Give Validation and early customer engagement

As a small agile new company it can be difficult to get in the door with large corporate customers and even if you do get in, the organisation is so big that you are probably not speaking to the right person. Having a Corporate as an investor will open doors for you and give more weight to early customer engagement. Early engagement with strategic customers is critical to creating a product from the start that can scale for large strategic customers. This is something that Quixey was able to do with Alibaba  who after investing in the Company worked closely with the engineering team to develop a strategic platform for the Chinese market.
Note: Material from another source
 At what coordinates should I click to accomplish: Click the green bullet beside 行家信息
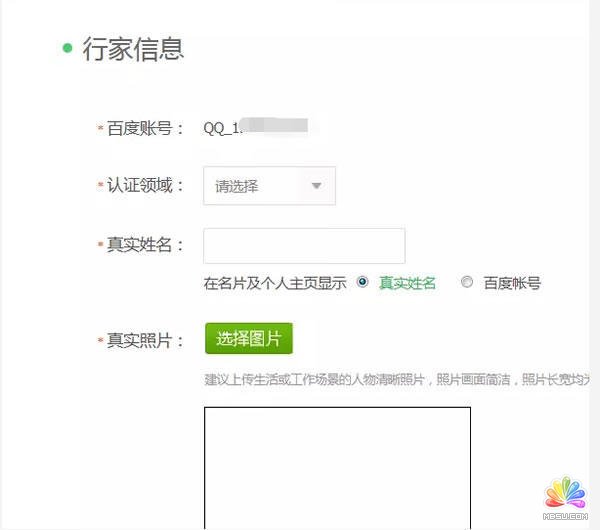(67, 48)
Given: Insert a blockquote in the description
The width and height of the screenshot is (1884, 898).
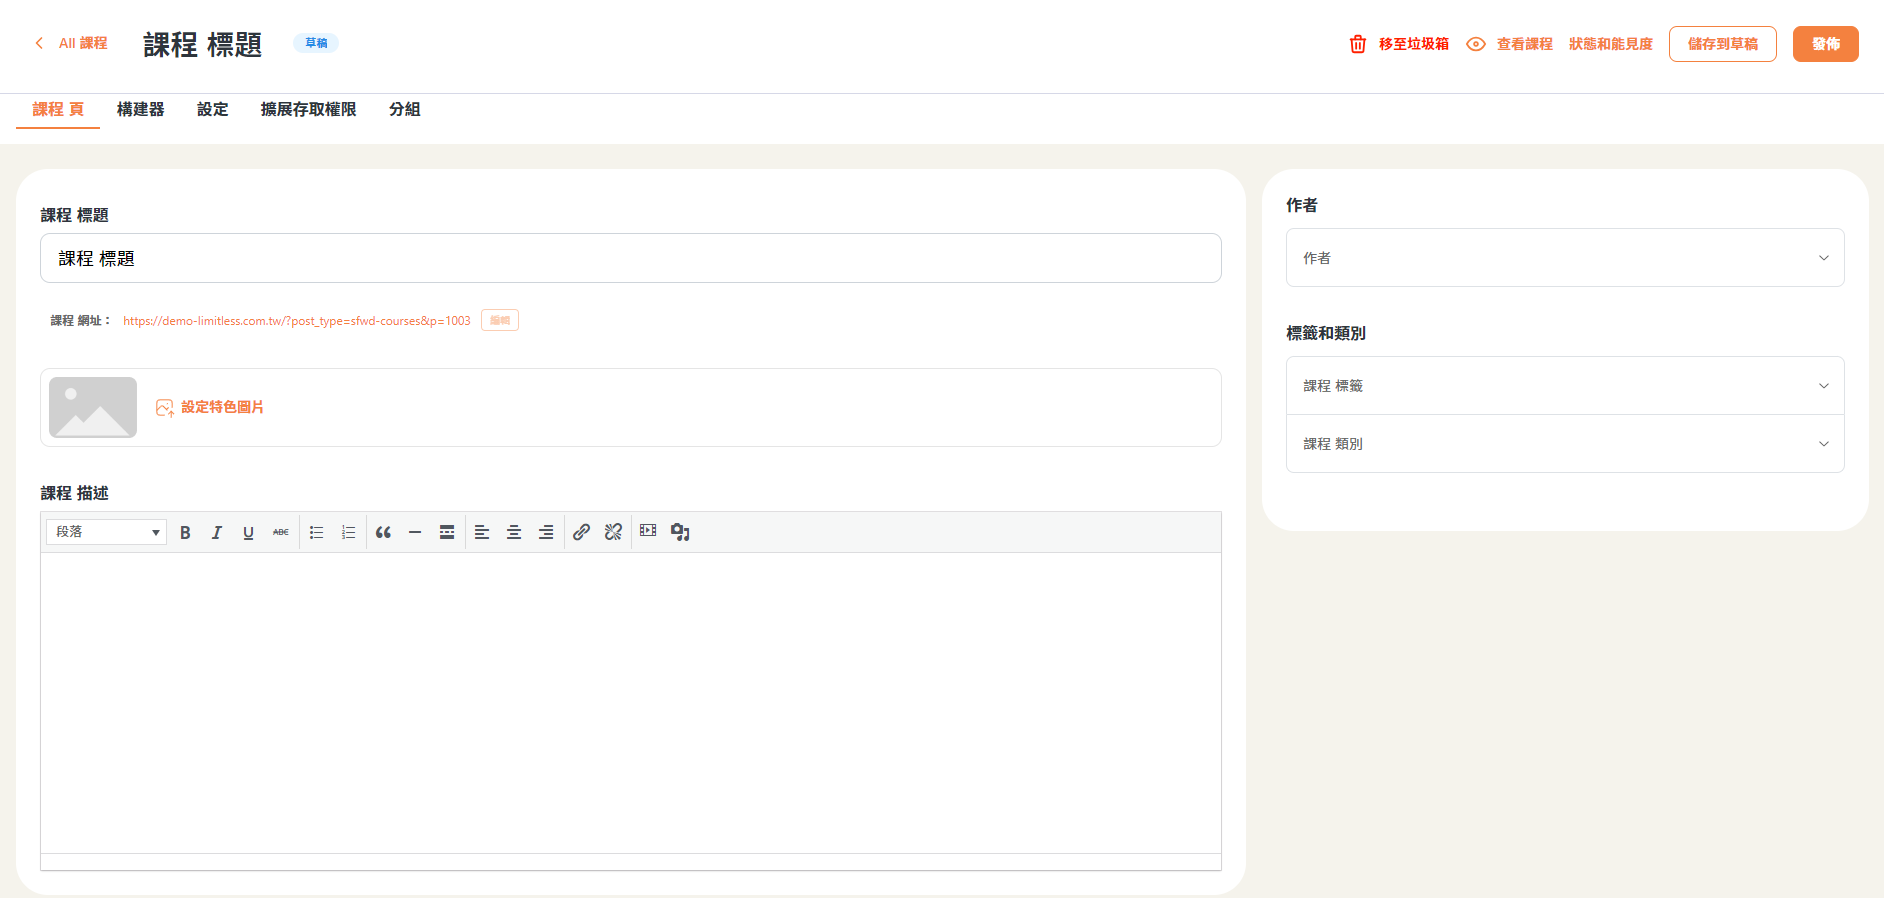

Industry Expertise and Market Knowledge

Corporates can be slow moving and may not be as knowledgeable as you on the latest disruptive technologies but they can often see at a high level what the strategic trends are, information on internal product roadmaps, potential roadblocks for you and other technology trends either in your field or adjacent ones that can impact either positively or negatively on your business. We have seen this with many of our portfolio companies including Movidius where Bosch as an investor offers valuable market knowledge at board meetings and on a daily basis. Another important contributor in our portfolio companies is Intel Capital who have vast market knowledge across many verticals that has been leveraged many times.

A Shop Window for M&A

The most likely outcome for a technology start-up is acquisition by a Corporate. Having a Corporate that is familiar with your company and that you have developed and nurtured a relationship as an investor in your company is an invaluable advantage when it comes to selling your company. Many Corporates make investments as a way of getting  optionality on acquiring companies after a period of diligence as investors. Atlantic Bridge Companies have been acquired by coporate investors on many occasions with the most recent being EMCs acquisition of Maginatics three years after they invested alongside Atlantic Bridge.
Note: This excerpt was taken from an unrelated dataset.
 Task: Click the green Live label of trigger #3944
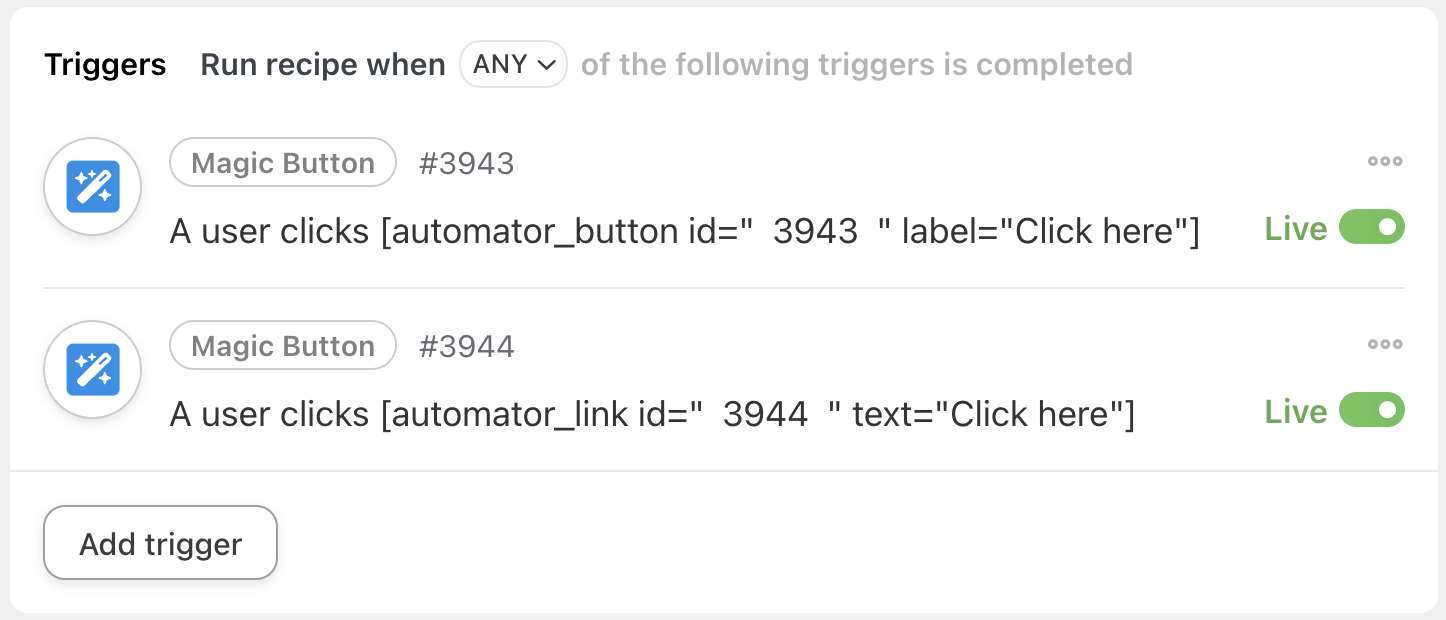tap(1295, 412)

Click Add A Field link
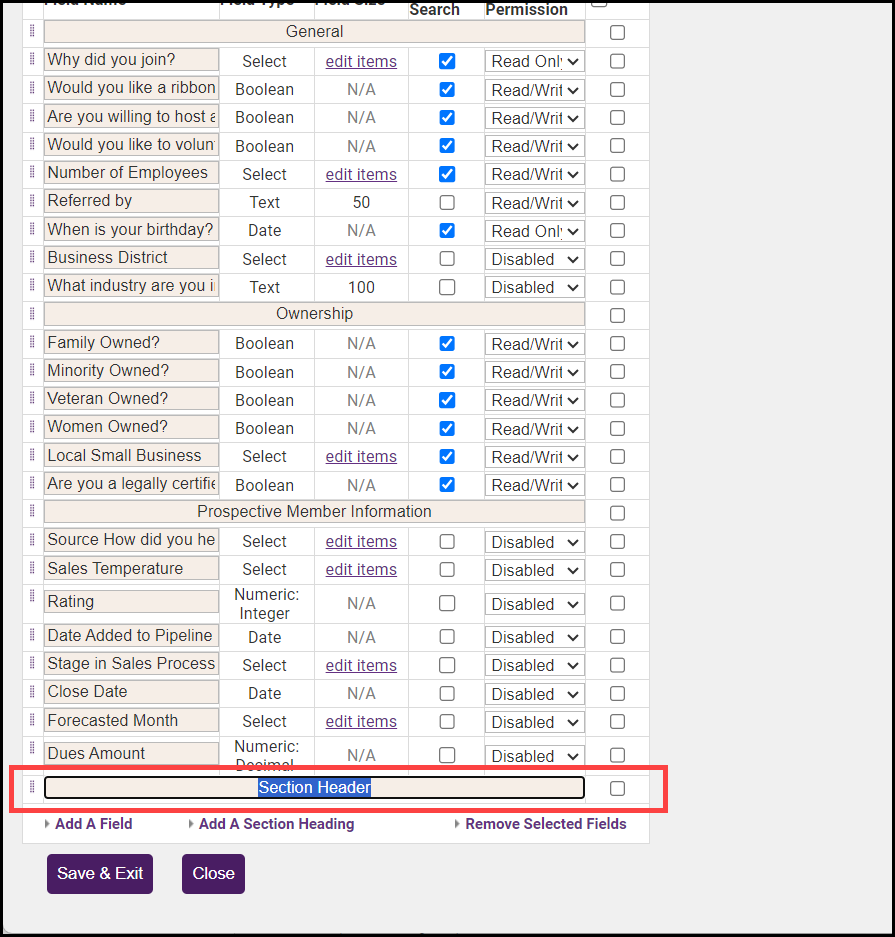point(93,824)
Many entrepreneurs are wary of Corporate investors, in particular not being seen to be closely aligned with one particular player in the market.  This is something to be  assessed on a case by case basis. For example if the corporate investor holds a very large market share in your market than being closer aligned may be advantageous but it is important to keep the relationship at arm's length when need be.  One example of how this is achieved in practice is any directors of your company from Corporate Investors having limitations on information rights especially in relation to customers who are competitors. Corporate Investors may also look for special rights on exit such as the right to counter any M&A offer made. The less rights in this regard that you can give the better but it all comes down to what you can negotiate at the time and what is the best offer you can achieve at that point in time for your company.

Despite the caveats, having Corporate VCs invest in your company presents a great opportunity to accelerate the growth of your company through early engagement with leading strategic customers and gives you a head start on the M&A process.  With the trend for more corporate investment, it's an option more entrepreneurs need to consider.